Provided records
■ ■ ■ ■ ■ ■ ■
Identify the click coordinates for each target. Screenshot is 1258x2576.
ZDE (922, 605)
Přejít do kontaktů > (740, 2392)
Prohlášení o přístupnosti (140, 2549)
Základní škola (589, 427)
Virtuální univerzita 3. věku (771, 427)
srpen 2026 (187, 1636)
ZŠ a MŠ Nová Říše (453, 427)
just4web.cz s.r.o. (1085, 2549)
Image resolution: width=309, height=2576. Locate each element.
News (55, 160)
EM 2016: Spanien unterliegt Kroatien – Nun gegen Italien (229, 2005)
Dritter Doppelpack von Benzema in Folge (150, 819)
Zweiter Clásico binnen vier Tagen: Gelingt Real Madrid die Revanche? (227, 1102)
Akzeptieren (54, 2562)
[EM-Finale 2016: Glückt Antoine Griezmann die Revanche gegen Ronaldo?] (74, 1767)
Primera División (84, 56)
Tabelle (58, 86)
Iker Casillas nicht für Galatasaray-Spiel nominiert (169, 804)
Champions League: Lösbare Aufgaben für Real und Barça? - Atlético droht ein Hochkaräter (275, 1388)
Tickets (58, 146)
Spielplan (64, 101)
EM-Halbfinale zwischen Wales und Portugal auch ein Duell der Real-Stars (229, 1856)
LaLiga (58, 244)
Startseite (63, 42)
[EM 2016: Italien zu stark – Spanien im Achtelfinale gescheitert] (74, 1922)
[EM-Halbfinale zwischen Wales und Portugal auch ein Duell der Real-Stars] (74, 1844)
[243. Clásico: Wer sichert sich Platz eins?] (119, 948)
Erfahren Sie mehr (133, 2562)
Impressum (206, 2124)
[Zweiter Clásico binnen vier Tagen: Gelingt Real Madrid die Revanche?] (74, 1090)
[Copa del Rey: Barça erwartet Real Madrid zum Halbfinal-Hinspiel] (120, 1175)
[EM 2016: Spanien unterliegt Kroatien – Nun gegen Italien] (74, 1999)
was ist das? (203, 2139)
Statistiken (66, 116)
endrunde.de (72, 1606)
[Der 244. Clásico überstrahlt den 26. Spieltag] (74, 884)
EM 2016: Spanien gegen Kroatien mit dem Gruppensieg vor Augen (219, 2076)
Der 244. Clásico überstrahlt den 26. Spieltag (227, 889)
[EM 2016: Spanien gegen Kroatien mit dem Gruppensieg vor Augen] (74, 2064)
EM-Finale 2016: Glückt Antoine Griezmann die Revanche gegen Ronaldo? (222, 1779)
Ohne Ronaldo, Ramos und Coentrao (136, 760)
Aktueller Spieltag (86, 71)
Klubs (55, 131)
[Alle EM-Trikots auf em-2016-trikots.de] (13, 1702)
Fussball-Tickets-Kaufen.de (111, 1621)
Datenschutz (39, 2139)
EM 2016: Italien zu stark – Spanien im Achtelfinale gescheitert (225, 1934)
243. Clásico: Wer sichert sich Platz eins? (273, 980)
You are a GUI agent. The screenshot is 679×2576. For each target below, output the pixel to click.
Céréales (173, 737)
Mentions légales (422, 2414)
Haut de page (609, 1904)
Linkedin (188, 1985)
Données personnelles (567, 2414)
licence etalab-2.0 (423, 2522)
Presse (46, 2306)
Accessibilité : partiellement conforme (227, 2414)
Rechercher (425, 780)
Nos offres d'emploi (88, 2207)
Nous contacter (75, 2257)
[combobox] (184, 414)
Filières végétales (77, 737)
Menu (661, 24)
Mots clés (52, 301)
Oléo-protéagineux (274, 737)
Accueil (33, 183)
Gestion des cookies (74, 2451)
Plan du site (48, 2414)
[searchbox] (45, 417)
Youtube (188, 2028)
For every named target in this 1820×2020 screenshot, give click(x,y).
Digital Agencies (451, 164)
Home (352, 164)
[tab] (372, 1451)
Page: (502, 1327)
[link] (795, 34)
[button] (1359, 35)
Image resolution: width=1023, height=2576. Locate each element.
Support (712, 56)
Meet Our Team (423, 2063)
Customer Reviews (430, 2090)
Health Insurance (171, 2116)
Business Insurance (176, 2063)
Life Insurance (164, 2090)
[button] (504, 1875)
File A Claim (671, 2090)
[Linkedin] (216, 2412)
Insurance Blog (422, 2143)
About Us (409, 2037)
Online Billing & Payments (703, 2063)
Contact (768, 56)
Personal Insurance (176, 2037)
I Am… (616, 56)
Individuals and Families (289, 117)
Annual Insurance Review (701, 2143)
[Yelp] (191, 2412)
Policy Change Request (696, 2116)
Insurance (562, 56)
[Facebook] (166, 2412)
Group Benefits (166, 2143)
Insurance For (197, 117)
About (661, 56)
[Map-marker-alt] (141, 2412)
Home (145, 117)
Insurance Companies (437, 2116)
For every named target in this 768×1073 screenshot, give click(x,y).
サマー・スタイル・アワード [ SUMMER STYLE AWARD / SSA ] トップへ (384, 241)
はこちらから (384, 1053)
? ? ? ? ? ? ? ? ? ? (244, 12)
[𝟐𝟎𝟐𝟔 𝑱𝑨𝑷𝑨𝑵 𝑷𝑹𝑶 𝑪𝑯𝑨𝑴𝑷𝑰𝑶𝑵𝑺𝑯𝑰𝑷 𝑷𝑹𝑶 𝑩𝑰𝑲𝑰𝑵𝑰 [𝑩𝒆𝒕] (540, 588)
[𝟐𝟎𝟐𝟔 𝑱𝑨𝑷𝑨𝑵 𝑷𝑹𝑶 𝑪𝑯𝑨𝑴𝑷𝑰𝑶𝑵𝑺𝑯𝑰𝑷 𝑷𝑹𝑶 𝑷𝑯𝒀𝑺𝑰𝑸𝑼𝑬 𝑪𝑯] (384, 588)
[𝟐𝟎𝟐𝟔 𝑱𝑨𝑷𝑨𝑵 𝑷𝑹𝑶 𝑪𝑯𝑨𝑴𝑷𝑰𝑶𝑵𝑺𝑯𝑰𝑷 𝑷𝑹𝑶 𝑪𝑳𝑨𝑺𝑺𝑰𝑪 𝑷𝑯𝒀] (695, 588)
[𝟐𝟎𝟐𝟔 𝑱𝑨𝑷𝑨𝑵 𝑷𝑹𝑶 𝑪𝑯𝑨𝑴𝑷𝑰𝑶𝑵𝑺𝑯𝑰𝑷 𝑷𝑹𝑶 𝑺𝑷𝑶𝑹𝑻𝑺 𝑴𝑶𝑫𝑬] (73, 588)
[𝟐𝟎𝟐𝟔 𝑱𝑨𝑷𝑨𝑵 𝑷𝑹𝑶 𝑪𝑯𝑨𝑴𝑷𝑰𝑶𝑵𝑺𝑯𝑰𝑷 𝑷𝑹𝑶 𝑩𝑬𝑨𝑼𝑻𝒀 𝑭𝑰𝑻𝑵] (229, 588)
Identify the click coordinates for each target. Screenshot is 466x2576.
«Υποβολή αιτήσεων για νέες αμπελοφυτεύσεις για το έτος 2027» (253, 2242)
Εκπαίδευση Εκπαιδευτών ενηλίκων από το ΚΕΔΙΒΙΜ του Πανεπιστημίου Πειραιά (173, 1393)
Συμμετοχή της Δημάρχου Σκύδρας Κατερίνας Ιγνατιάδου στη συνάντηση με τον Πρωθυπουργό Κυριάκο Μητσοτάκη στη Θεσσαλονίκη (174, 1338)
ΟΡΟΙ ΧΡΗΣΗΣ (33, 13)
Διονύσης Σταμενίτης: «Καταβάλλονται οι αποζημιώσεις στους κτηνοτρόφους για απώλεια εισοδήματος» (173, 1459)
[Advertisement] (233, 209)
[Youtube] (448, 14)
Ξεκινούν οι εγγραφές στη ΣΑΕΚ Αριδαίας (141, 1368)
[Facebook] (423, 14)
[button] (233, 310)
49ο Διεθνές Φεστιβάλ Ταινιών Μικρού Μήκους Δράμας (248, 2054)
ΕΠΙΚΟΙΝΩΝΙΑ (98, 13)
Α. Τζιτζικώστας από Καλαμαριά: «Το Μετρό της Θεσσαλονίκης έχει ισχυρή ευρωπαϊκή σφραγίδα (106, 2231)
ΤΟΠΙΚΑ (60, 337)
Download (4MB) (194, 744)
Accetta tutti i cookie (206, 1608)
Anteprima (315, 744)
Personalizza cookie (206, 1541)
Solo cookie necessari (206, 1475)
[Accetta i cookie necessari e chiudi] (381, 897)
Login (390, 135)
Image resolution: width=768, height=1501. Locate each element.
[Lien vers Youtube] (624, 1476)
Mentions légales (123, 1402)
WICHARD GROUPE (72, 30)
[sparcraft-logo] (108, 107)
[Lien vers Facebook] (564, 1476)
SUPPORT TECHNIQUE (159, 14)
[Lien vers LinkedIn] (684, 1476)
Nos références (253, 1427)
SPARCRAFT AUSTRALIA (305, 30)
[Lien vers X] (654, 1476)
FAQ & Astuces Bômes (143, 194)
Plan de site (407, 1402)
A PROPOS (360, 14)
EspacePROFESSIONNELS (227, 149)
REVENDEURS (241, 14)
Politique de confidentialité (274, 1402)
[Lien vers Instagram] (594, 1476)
■ ■ ■ ■ ■ ■ ■
Problem description
Print out, without change, each line from the line holding "Politique de confidentialité (274, 1402)" to the final line of the material.

Result for this task
Politique de confidentialité (274, 1402)
[Lien vers Instagram] (594, 1476)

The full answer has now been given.